Бунин писал Юлию Алексеевичу (не позднее октября 1917 года):
«Дела общественные, политические совсем раздавили мою душу. У меня полная безнадежность» [725].
Решили уехать в Москву 23 октября.
Вера Николаевна записала в дневнике 1917 года:
«Октябрь 22. Первое известие о погромах за Предтечевым <…> Волнение среди местной интеллигенции. Сборы».
Об отъезде из деревни есть запись в дневнике Н. А. Пушешникова:
«В четыре <часа> напились чаю и попрощались и выехали еще в полном мраке, пахнущем изморозью. На деревне еще спали. Ничего и никого. Ни одного огня. Проехали аллею, выехали на гумно мимо заиндевевших бурьянов. Полынь в инее, солома. Дорога черная и масляная. За Озерками поехали по большой дороге. Стали попадаться солдаты, подозрительно на нас посматривали. Когда подъезжали к Становой, нам повстречались девки и бабы. Они шли, орали песни, толпой человек в двадцать. Когда мы поравнялись с ними, и закричали и зацикали на нас.
— А это кто? (на Ивана Алексеевича). Не то баба, не то мужик! — заговорили они, смеясь на Ивана Алексеевича, который сидел в полушубке и шапке с наушниками. Они столпились у оглобель, так что стало невозможно ехать. Иван Алексеевич зверел. Лошади остановились.
— Господи! — сказала курносая баба. — На них бы солдатов.
— Отходи! — крикнул Иван Алексеевич и вынул браунинг. — Слышишь, что говорю. Перестреляю!..
Бабы и девки оторопели. Но курносая сказала:
— Орудием хочет. Машка, беги за мужиками. Вон в лознике. — Несколько девок побежало к лозникам, находившимся в полуверсте.
— Однако дело дрянь, — сказал мне Иван Алексеевич. Он намотал вожжи и взял арапник и изо всех сил вытянул коренную и потом пристяжку. Лошади как бы упали вниз и понесли. Бабы раздались и открыли дорогу. Остановились мы только в семи верстах от Ельца, когда у нас соскочило колесо. Пришлось заехать к кузнецу и прождать у него полтора часа, пока он сваривал шину. В Ельце остановились у Б<арченко>. Вечером К. играл нам „Лорелею“ и Кампанеллу Листа. Пробыли в Ельце два дня. Настроение здесь тревожное. Был слух, что Елец будут громить мужики. Говорили, что мужики из окрестных деревень окружали город. До Москвы ехали с Б. П. <Орловым>».
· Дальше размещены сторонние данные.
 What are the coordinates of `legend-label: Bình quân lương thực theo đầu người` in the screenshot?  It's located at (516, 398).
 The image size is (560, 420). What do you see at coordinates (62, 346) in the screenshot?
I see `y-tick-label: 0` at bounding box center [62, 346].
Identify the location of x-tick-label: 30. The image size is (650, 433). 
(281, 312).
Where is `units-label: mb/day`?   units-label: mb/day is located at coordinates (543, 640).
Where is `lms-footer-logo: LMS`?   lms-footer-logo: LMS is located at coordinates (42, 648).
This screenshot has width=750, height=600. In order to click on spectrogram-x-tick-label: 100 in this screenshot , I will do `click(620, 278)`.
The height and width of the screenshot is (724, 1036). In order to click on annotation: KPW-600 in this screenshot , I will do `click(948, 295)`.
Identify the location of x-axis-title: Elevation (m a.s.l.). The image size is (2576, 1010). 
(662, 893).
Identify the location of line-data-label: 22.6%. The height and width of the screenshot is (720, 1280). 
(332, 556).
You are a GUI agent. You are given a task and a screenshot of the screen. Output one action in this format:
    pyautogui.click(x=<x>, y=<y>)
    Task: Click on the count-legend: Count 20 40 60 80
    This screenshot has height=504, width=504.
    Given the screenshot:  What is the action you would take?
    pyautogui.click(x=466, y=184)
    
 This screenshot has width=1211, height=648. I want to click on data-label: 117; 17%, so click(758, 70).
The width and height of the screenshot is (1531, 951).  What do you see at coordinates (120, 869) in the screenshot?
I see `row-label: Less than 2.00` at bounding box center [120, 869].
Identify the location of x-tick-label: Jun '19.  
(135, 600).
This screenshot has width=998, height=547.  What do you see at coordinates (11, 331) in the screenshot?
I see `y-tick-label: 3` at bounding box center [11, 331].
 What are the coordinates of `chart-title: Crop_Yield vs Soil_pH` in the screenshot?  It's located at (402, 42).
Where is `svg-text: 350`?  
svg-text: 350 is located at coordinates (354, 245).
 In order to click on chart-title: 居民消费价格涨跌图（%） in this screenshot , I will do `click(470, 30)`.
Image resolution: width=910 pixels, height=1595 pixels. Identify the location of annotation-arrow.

Вера Николаевна записала об этих днях 23 октября:
«Бегство на заре в тумане. Пленные. Последний раз Глотово, Озерки, Большая дорога…
Бабы: „Войну затеяли империалисты“. Бешеная езда. Рассыпалось колесо. Семь верст пешком в валенках и шубе. Елец. Ни единой комнаты ни в одной гостинице. Барченко. Гостеприимство их.
24 <октября> <…> Вечер с елецким обществом. Орлов и др.